Patient Comfort. You will not feel any discomfort during the procedure
Even though x-rays are used, the amount absorbed by the patient is only about 1/10th of that received from a chest x-ray. Other x-ray procedures have even higher x-ray doses. The x-ray dose from the bone densitometry test is comparable to the naturally occurring radiation you are
exposed to in one week.

Caution: Even though the x-ray dose from the bone densitometry test is very low, please inform the operator if you are pregnant or might be pregnant before your test.

Preparation required. Eat normally on the day of the exam, but avoid calcium supplements the day of your appointment.
If possible, wear a two piece outfit so you will not need to disrobe entirely and avoid wearing clothing with metal (buttons, zippers, etc.).

After the test: The patient can resume normal activities.

Who should have a DEXA scan? A DEXA scan may be advised if you are at increased risk of osteoporosis. Osteoporosis usually causes no symptoms at first. However, if you have osteoporosis, you have an increased risk of breaking a bone. If a DEXA scan shows that you have osteoporosis, then you may be given advice and treatment to help strengthen your bones. Therefore, a DEXA scan may be advised if you have:

  • A fracture following a minor fall or injury.
  • Loss of height due to fracture of a vertebra (back bone). Taken steroid tablets for three months or more.
  • An early menopause (aged less than 45). A history of periods stopping (amenorrhoea) for more than one year before the menopause.
  • Other disorders associated with osteoporosis such as rheumatoid arthritis or Celiac disease.
  • A family history of hip fracture on your mother's side.
  • A body mass index of less than 19. (That is, if you are very underweight.)

What are the Biopsy Procedures?

Breast Core Biopsy: This is a minimally invasive procedure which will be performed by your physician.

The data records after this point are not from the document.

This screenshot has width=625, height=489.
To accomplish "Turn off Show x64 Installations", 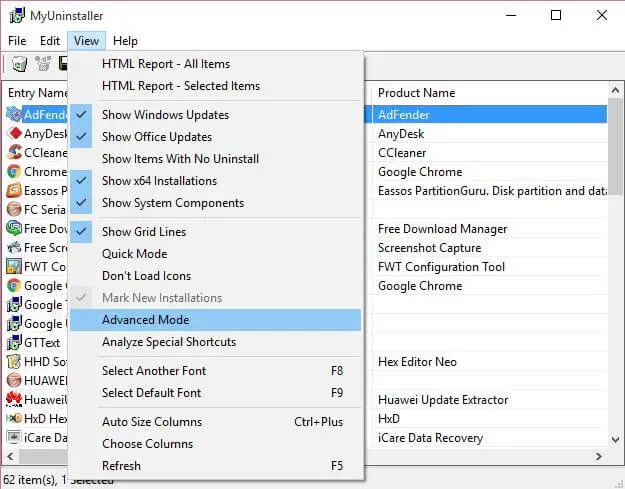I will click(x=159, y=181).
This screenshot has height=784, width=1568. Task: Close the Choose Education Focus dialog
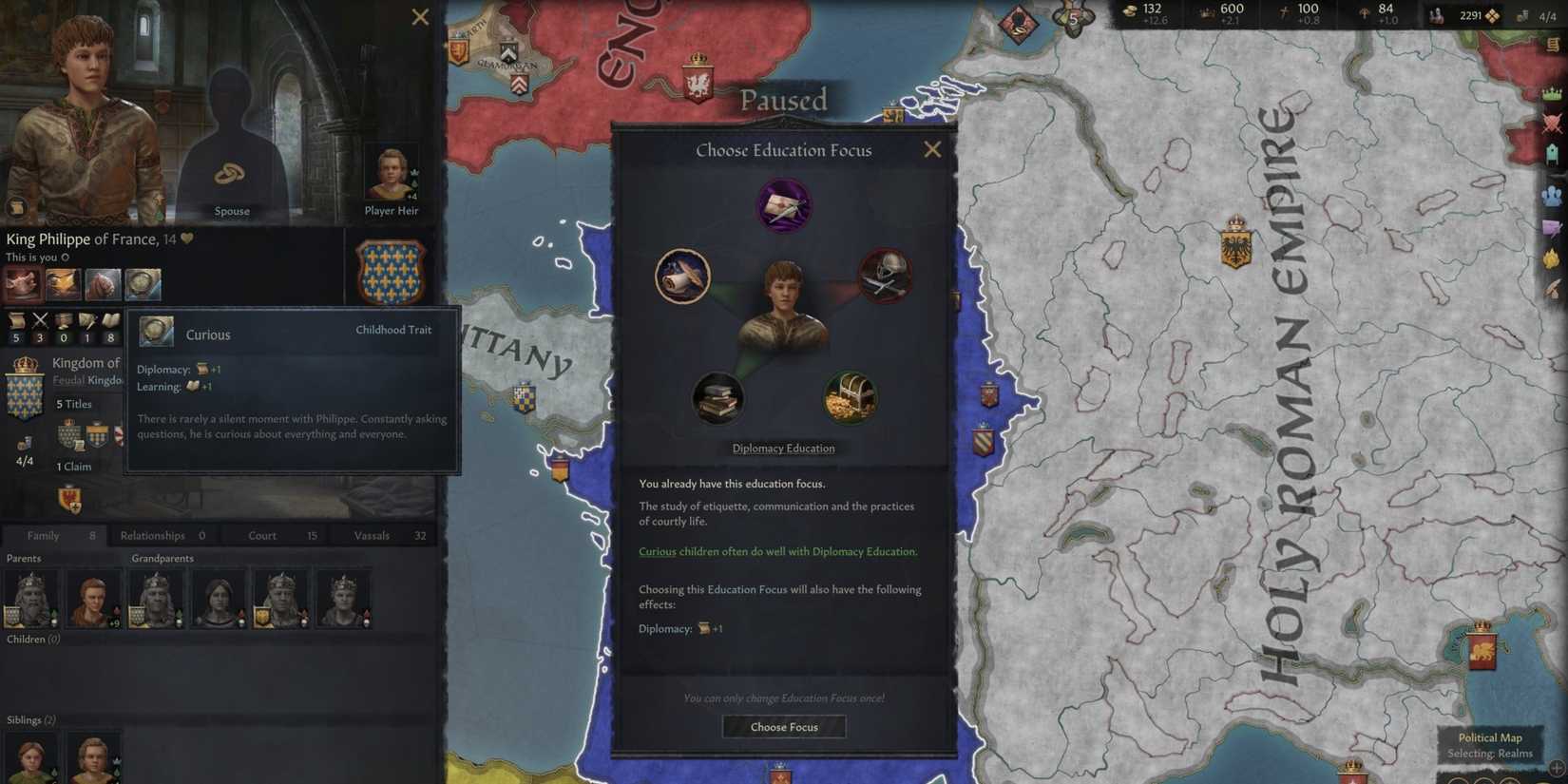point(932,149)
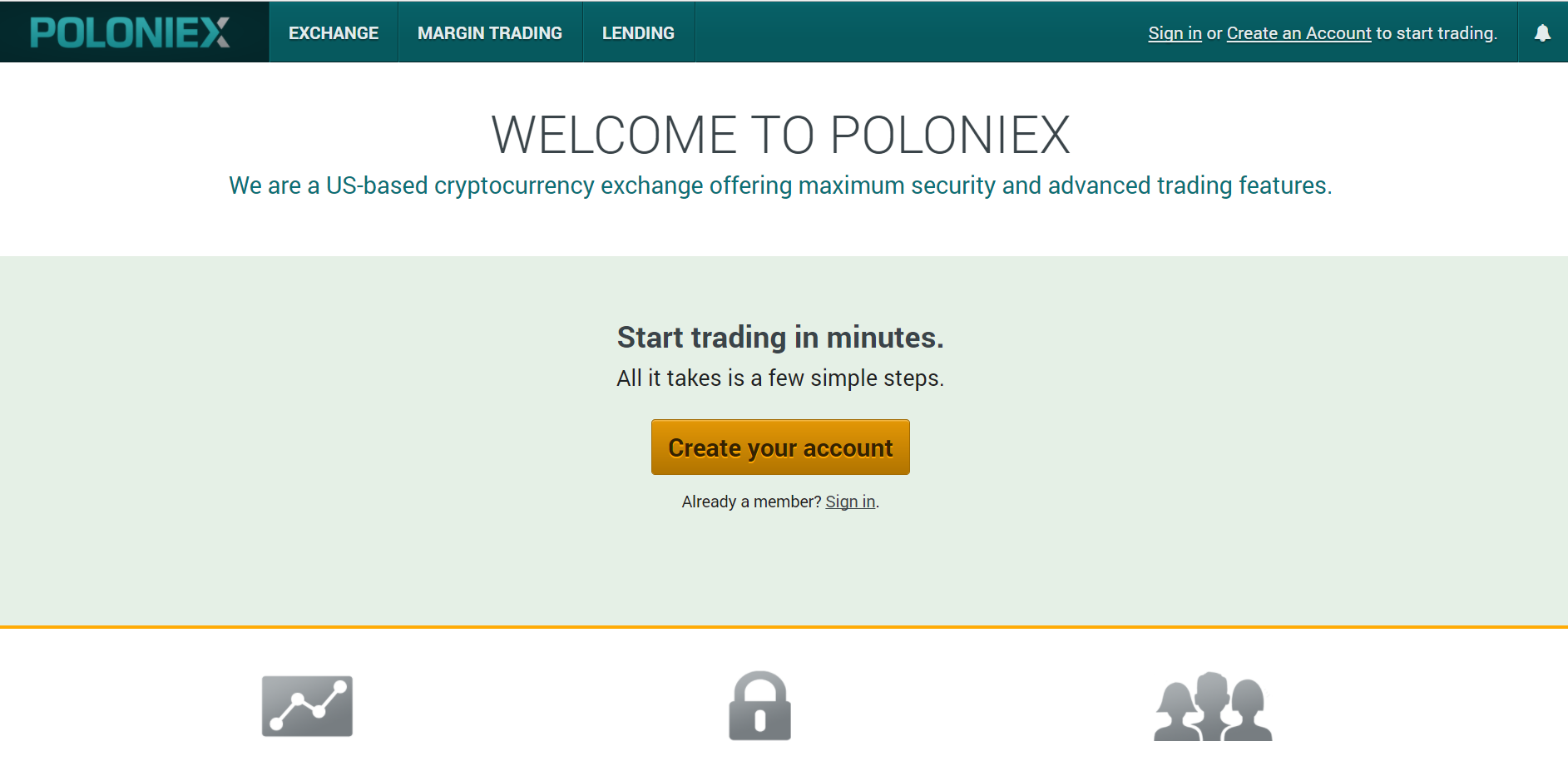Open the notifications bell icon
Viewport: 1568px width, 766px height.
pyautogui.click(x=1542, y=32)
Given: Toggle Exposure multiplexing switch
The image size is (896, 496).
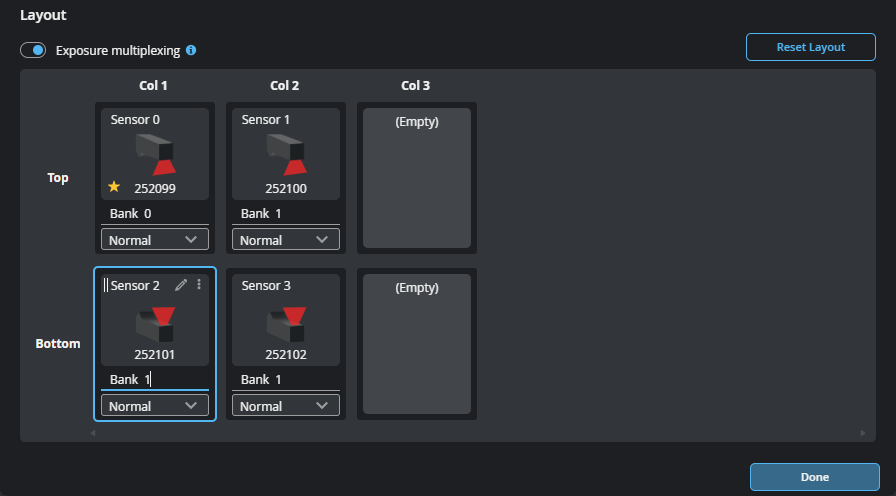Looking at the screenshot, I should point(33,50).
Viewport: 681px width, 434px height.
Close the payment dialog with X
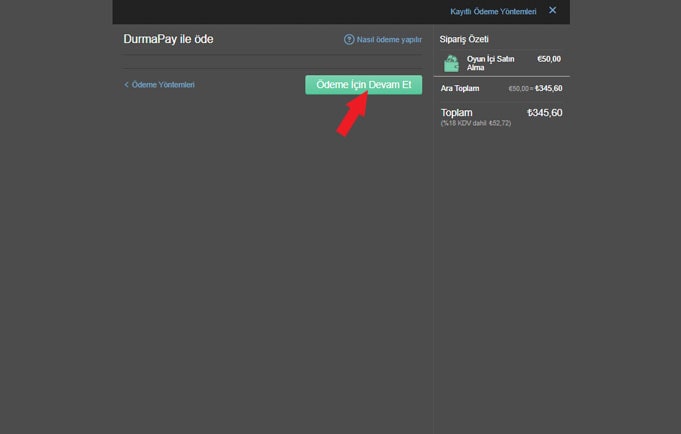[553, 10]
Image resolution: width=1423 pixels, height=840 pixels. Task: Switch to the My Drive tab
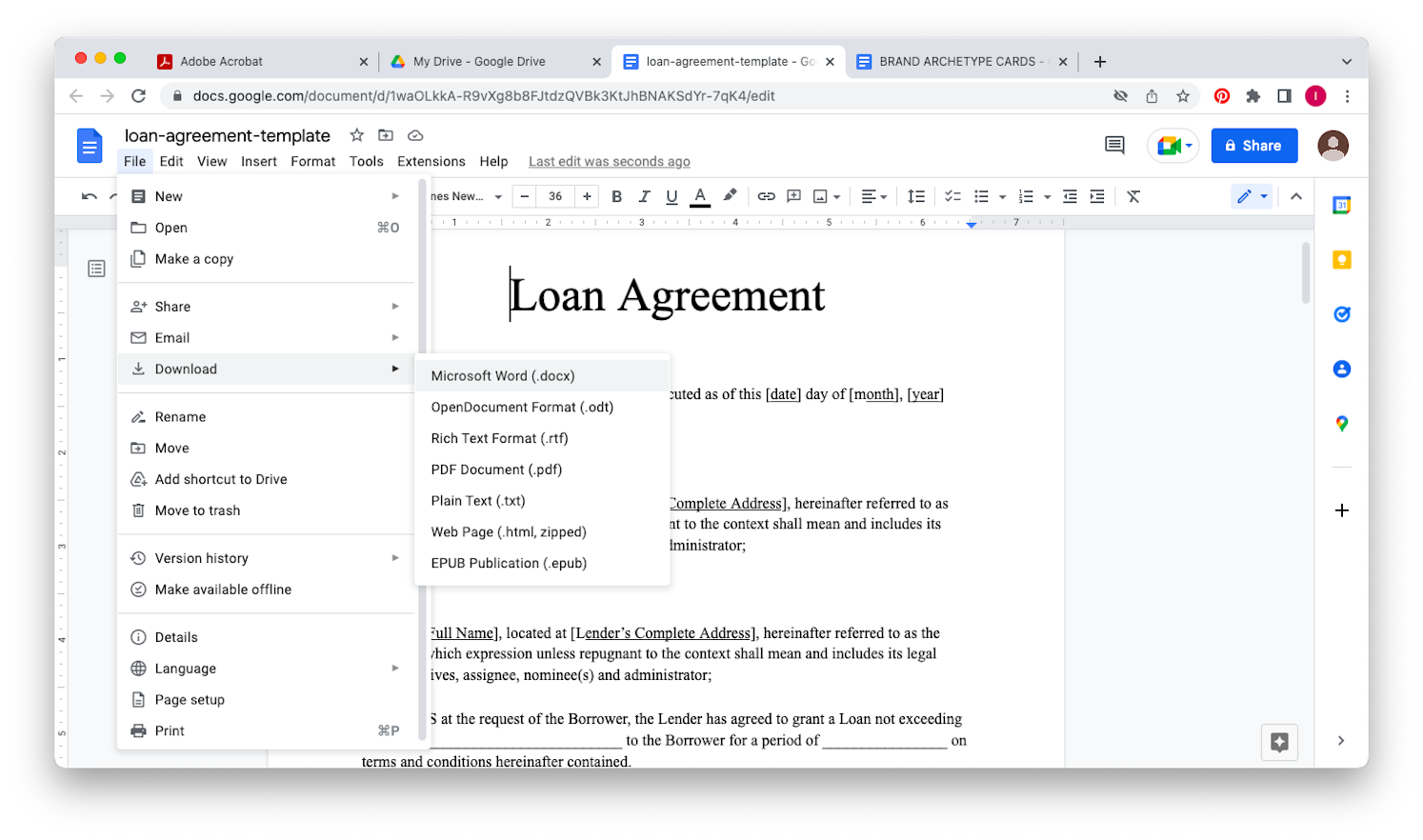click(x=479, y=61)
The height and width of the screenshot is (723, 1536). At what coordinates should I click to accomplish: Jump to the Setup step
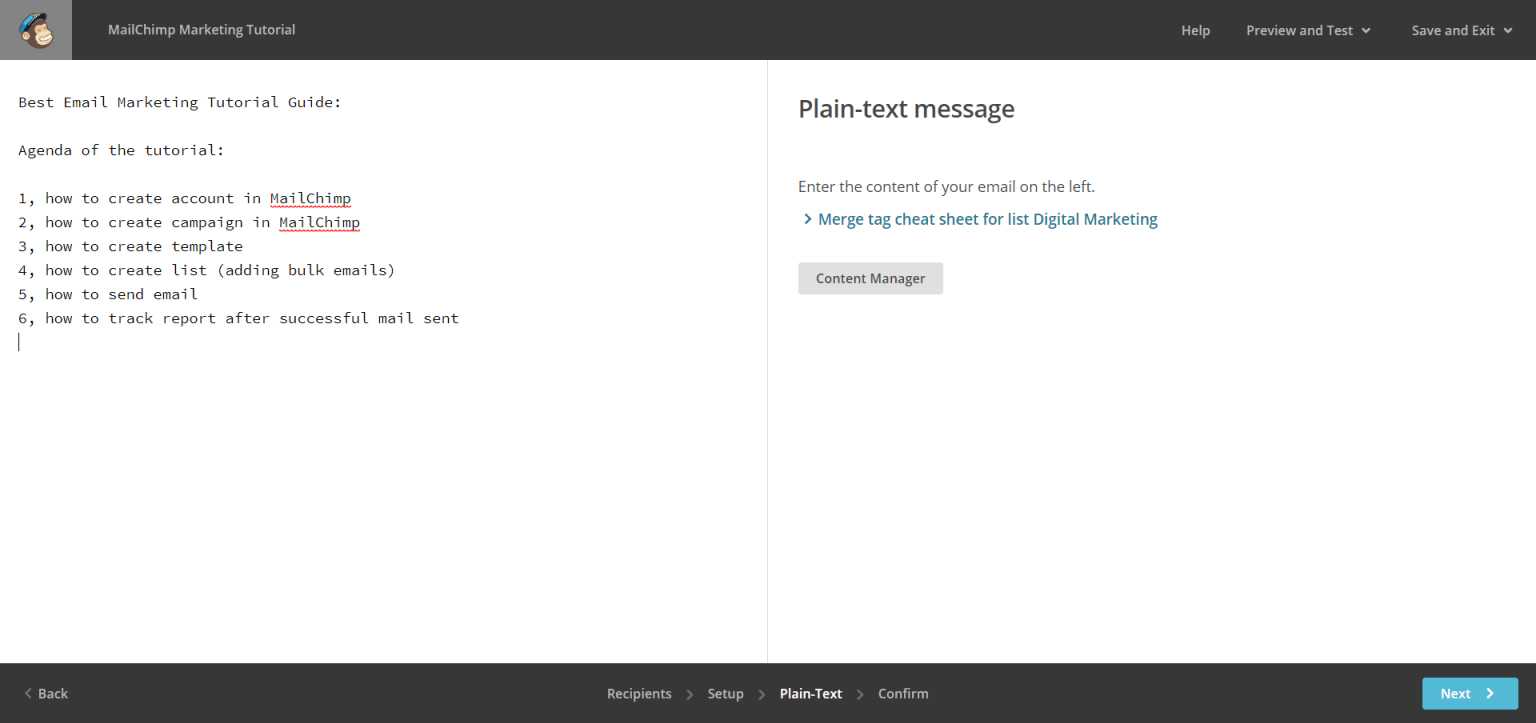click(x=725, y=693)
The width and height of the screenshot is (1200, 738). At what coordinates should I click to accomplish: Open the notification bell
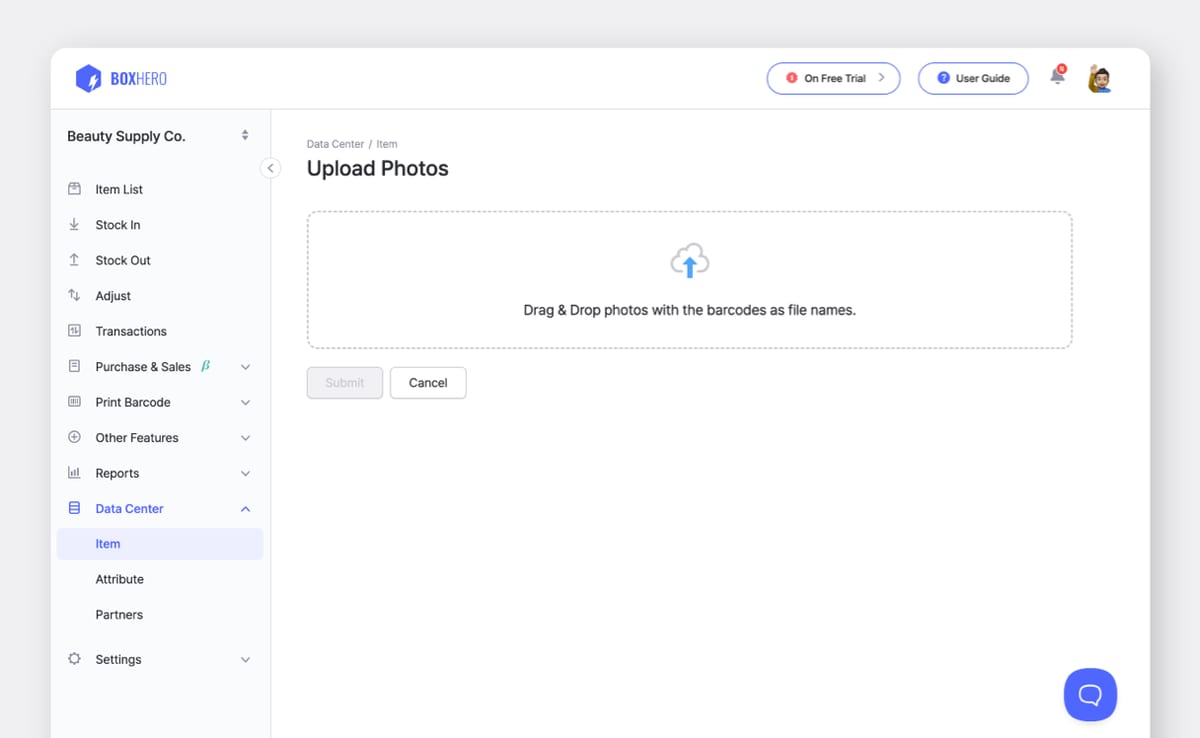(x=1057, y=75)
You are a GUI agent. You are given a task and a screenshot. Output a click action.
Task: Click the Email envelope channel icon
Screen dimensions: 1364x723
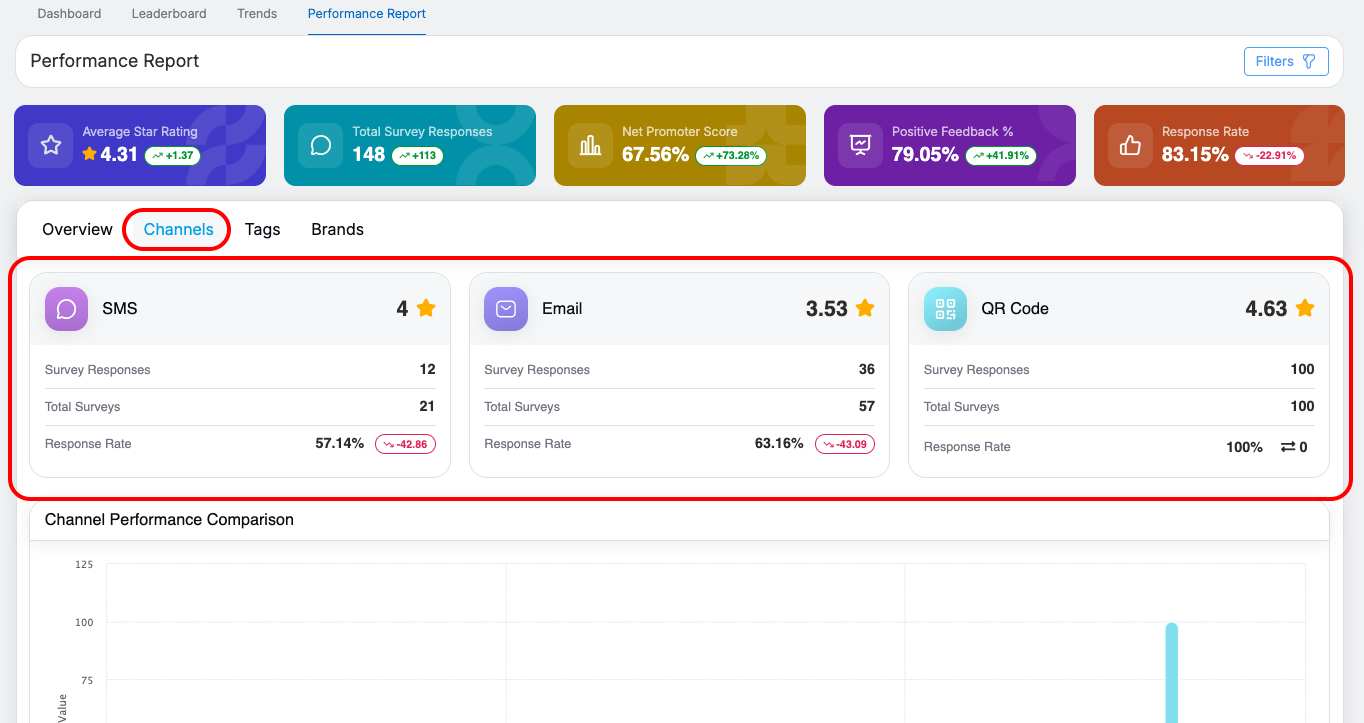pyautogui.click(x=506, y=309)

During the procedure ultrasound images may be used to guide your physician to the nodule in your breast so tissue samples may be obtained. Through a tiny incision in the skin, your physician will use a biopsy device to obtain tissue samples which will be sent to the hospital pathologist to review. After the biopsy is completed, a tiny clip may be placed at the site to mark the area for future reference. The clip is smaller than a piece of rice and is not harmful or cause discomfort.

Stereotactic Core Biopsy: A stereotactic core biopsy is a minimally invasive procedure which will be performed by your physician. This type of biopsy uses a special mammography system and computer to complete your biopsy. You will be positioned on a special table in a way best to identify the area to be biopsied. The computer along with your physician can pinpoint the exact area in the breast to be biopsied. This is usually completed when you can not feel the area in your breast. Through a tiny incision in the skin, your physician will use a vacuum biopsy device to obtain tissue samples which will be sent to the hospital pathologist to examine under the microscope. After the biopsy is used, a tiny clip may be placed at the site to mark the area for future reference. The clip is smaller than a piece of rice and will not be harmful or cause discomfort.

Ultrasound-guided cyst aspiration: An ultrasound guided cyst aspiration is a minimally invasive procedure which will be performed by your physician. During the procedure ultrasound images may be used to guide your physician to the cyst (cysts) in your breast so the fluid contents may be withdrawn. If after the aspiration, a nodule persists; your surgeon may proceed with a core needle biopsy of that nodule. A larger needle would be introduced through a tiny incision in the skin and small tissue samples would be removed and sent for examination under a microscope. If this method of biopsy is used, a tiny clip may be placed at the site to mark the area for future reference. The clip is smaller than a piece of rice and will not be harmful or cause discomfort.